In origine era Monot

via dell'Uruguay (L'Orient-Le Jour)In origine era Monot. Poi è stato Gemmayze. Ora è Mar Mikhail. E domani? Sarà forse via dell’Uruguay? I luoghi della movida est-beirutina cambiano a ritmi veloci.

Hamra, dall’altra parte del Ring, è un’altra storia. Una storia a sé. Con alti e bassi, con chiusure e aperture che non sembrano esser collegate a quanto avviene ad Ashrafiye e dintorni.

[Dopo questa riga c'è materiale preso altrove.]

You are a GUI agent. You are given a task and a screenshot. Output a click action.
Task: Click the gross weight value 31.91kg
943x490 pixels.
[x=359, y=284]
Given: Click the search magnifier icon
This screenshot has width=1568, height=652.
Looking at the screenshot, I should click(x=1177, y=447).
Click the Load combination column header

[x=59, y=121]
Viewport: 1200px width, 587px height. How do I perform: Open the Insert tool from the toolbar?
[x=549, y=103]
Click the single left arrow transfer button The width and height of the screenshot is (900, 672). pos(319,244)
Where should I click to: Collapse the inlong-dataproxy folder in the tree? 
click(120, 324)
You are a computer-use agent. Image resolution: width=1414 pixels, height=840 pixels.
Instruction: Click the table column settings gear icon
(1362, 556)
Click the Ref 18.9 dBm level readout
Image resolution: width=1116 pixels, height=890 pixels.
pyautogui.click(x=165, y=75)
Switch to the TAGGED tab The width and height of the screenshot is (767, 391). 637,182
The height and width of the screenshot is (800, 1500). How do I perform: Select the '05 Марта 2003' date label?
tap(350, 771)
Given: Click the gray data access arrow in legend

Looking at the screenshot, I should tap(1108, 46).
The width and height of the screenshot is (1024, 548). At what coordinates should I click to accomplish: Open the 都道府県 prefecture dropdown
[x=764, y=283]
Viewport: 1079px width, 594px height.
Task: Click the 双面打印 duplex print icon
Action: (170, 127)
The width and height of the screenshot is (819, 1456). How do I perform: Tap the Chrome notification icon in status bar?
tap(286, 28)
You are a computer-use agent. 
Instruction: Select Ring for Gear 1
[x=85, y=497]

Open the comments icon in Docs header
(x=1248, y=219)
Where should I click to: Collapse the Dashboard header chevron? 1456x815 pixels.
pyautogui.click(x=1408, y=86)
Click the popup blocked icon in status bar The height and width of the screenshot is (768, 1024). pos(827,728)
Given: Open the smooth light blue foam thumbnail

Secondo Patricia Khoder de L’Orient-Le Jour, i locali della via dal nome (qui) esotico stretta tra la fontana dedicata a Samir Qassir, la libreria (sconosciuta ai più) del Burj e il palazzo del quotidiano an Nahar è destinata forse a togliere clienti ai numerosi locali notturni e pub aperti negli anni scorsi a Gemmayze e poi a Mar Mikhail.

Quando via Monot conobbe il declino, attorno al 2005, si disse che era ormai frequentata solo da adolescenti. E Gemmayze – un tempo quartiere popolare fatto di botteghe di artigiani, macellai, fruttivendoli, sarti, carpentieri – si riempì piano piano di quei trentenni in fuga dalla via vicino all’Università gesuita.

Ma anche Gemmayze si è riempita di adolescenti. E i trentenni e i numerosi expat si sono poi affollati alle osterie di Mar Mikhail, solo tre anni fa roccaforte di ferramenta, venditori di pezzi di ricambio di auto, elettrodomestici, tubi, corde, condizionatori, carrucole e pistole per stuccare i muri.

Mar Mikhail è ormai il luogo trendy di certa gente che abita a Beirut. Per quanto ancora? Nell’attesa, “andiamo a berci una sciocchezza in via dell’Uruguay… in quel nuovo bar aperto da un mio amico… sì, proprio lui, il figlio del fruttivendolo. Il padre ha chiuso e il figlio ha aperto il locale!”.